C’est à lire – Jean-Claude Zumwald met en scène son enquêteur Victor Aubois
Des polars à la sauce neuchâteloise


On l’a déjà dit, le polar romand se porte bien, avec Marc Voltenauer, Nicolas Feuz, Joseph Incardona et bien d’autres auteurs talentueux. Le prolifique auteur Jean-Claude Zumwald nous invite en pays neuchâtelois, avec des incursions à Fribourg, dans le canton de Vaud, dans le Jura et ailleurs. Ses nombreux livres ont toujours un narrateur, l’épicier-enquêteur (!) Victor Aubois. Lequel entretient des rapports tantôt amicaux tantôt conflictuels avec les instances policières officielles. Les bouquins de Zumwald se caractérisent notamment par leur humour et la richesse de leur langue, pas toujours évidente dans l’univers du roman policier. L’auteur se plaît en effet à jouer sur l’argot, le parler local, ainsi que sur un vocabulaire souvent châtié. C’est le plaisir littéraire à les lire qui m’a particulièrement séduit, plus que la trame elle-même, parfois un peu embrouillée. Parlons ici des deux derniers romans parus.

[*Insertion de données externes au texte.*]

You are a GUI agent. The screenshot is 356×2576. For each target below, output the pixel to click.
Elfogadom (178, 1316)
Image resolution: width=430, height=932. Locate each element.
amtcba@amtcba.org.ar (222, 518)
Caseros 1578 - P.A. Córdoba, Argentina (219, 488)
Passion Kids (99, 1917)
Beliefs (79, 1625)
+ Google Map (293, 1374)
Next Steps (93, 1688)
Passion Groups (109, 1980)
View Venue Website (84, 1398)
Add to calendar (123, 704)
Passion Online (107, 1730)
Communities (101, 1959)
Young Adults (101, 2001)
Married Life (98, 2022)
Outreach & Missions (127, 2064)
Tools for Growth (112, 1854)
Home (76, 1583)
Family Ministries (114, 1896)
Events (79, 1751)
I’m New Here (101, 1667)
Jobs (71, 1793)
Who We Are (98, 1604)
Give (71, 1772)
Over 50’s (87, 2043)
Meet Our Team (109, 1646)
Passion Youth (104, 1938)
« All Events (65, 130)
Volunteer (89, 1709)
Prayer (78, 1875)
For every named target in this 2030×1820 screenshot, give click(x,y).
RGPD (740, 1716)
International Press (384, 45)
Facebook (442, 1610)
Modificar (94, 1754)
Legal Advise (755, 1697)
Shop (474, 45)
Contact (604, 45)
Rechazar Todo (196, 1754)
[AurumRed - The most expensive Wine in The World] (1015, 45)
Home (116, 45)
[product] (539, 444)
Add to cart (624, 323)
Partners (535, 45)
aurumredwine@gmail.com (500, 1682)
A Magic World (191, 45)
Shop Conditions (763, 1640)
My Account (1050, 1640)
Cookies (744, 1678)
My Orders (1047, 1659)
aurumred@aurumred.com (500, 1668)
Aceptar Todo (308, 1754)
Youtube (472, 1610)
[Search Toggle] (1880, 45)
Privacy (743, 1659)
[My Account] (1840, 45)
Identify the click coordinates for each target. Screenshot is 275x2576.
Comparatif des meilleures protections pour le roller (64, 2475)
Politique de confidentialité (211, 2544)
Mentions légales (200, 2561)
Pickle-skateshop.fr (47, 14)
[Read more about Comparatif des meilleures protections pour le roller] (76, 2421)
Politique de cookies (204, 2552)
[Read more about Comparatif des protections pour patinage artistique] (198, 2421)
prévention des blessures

Les crédences d’Emmaüs est autant un ouvrage historique qu’un polar. Le livre évoque en effet, dans sa première partie et de manière poignante, le sort des Juifs français pendant la Seconde Guerre mondiale, ainsi que la spoliation de leurs biens, souvent avec la complicité de Suisses mercantiles peu scrupuleux. Quant à l’intrigue policière, qui se déroule bien plus tard, dans les années 1990 (une décennie que l’auteur affectionne particulièrement), nous ne la révélerons bien sûr pas ici.
Quant à La morte du collège des Parcs, un établissement scolaire de la ville de Neuchâtel, il vaut surtout par sa description à la fois très réaliste et gentiment ironique du milieu des enseignants – que nous avons bien connu ! – avec ses bosseurs, ses scrupuleux, ses fainéants ses caractériels, comme d’ailleurs dans toutes les professions. Or, les années 1990 sont aussi celles de grandes réformes pédagogiques, s’accompagnant parfois d’un charabia indigeste. Dans l’un et l’autre des deux romans, les personnages sont bien campés. Quant à l’évocation des sites neuchâtelois, elle invite les lecteurs et lectrices à aller les voir, car ils sont malheureusement méconnus des Vaudois. C’est donc à un voyage dans le temps et la géographie, ainsi que dans l’âme humaine, avec ses beautés et ses côtés sordides, que nous invite Jean-Claude Zumwald, en compagnie de l’alerte sexagénaire Victor Arbois, qui ne dédaigne pas les bons repas bien arrosés, de vins ou de damassine jurassienne…
Jean-Claude Zumwald, Les crédences d’Emmaüs
et La morte du collège des Parcs, Sainte-Croix,
Ed. Mon Village, 2023, 189 et 191 p.